La richiamata non veridicità non può essere in nessun modo sanata attraverso il ricorso al c.d. ‘soccorso istruttorio’ di cui agli articoli 38, comma 2-bis e 46, comma 1-ter del decreto legislativo 163 del 2006, e quindi la “mancanza, incompletezza e ogni altra irregolarità essenziale degli elementi e delle dichiarazioni sostitutive” non può che comportare l’esclusione dalla gara.
Orbene il TAR avrebbe dovuto escludere la Hidrodepur dalla gara, che, invece, doveva essere aggiudicata alla società appellante.
Sulla base delle suesposte motivazioni il Consiglio di Stato ha ritenuto sussistenti tutti gli elementi oggettivi dell’illecito foriero di danno, necessari per la soddisfazione della richiesta risarcitoria, ossia: il fatto illegittimo della P.A., il danno conseguente, nonché la sussistenza di un nesso eziologico fra il danno e il fatto dell’amministrazione.
Quanto, invece all’esistenza dell’elemento soggettivo idoneo a configurare un danno risarcibile, secondo consolidato orientamento giurisprudenziale, il privato può provare la colpa dell’amministrazione anche semplicemente dimostrando l’illegittimità del provvedimento lesivo, illegittimità la quale, pur non identificandosi nella colpa, costituisce, tuttavia, un indizio (grave, preciso e concordante) idoneo a fondare una presunzione (semplice) di colpa che l’amministrazione può vincere dimostrando elementi concreti da cui possa evincersi la scusabilità dell’errore compiuto (Sul punto – ex multis -: Cons. Stato, IV, 16 aprile 2016, n. 1347; id., VI, 4 settembre 2015, n. 4115 id., VI, 16 aprile 2015, n. 1944).
Al riguardo, nel corso dell’intera vicenda, la Acqua Novara VCO non ha allegato alcun elemento o circostanza idonea a deporre nel senso della scusabilità dell’errore, resta quindi confermato che sussistono nel caso di specie tutti gli elementi perché si possa ammettere il ristoro del danno subito dall’appellante nell’ambito della complessiva vicenda.

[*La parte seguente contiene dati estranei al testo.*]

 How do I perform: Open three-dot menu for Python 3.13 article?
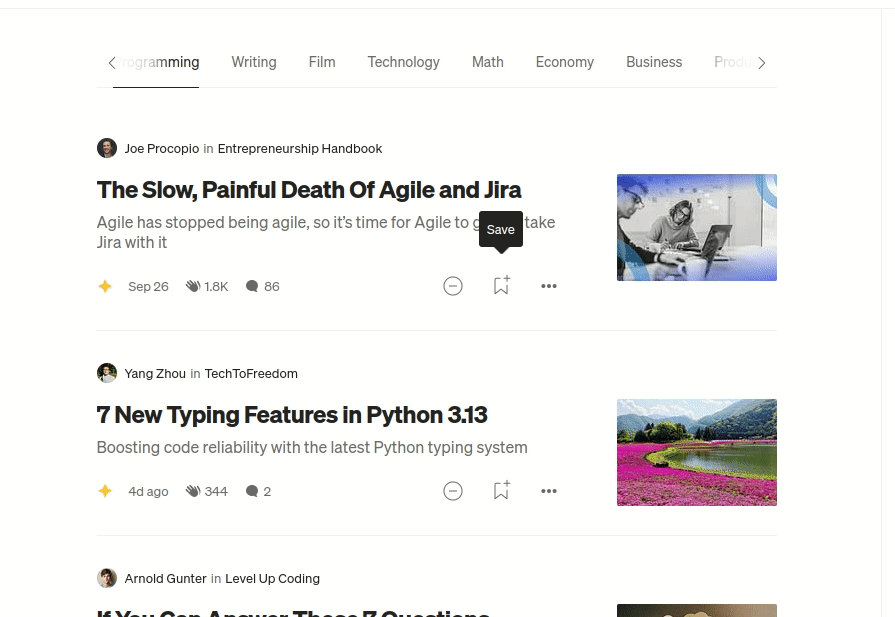coord(548,491)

In merito alla determinazione del quantum risarcitorio da porre a carico dell’amministrazione aggiudicatice, considerando il fatto che l’appellante non ha soddisfatto l’onere di puntuale allegazione dell’utile ritraibile in caso di aggiudicazione dell’appalto, e sempre richiamando la prevalente giurisprudenza, il danno da mancata aggiudicazione, in assenza di allegazione probatoria viene liquidato nella misura del 5% dell’offerta, in quanto è ragionevole ritenere che essa abbia riutilizzato mezzi e manodopera impiegati per la gara da cui è stata esclusa illegittimamente per lo svolgimento di altri lavori analoghi o di servizi e forniture, vedendo così ridotta la propria perdita di utilità (in tal senso –ex multis -: Cons. Stato, IV, 9 febbraio 2015, n. 656).
La richiamata percentuale dell’offerta, in mancanza di ulteriori puntuali allegazioni e anche in applicazione dell’articolo 1226 del codice civile, deve ritenersi idonea a ristorare anche il c.d. danno curriculare patito dalla società appellante in conseguenza della illegittima mancata aggiudicazione.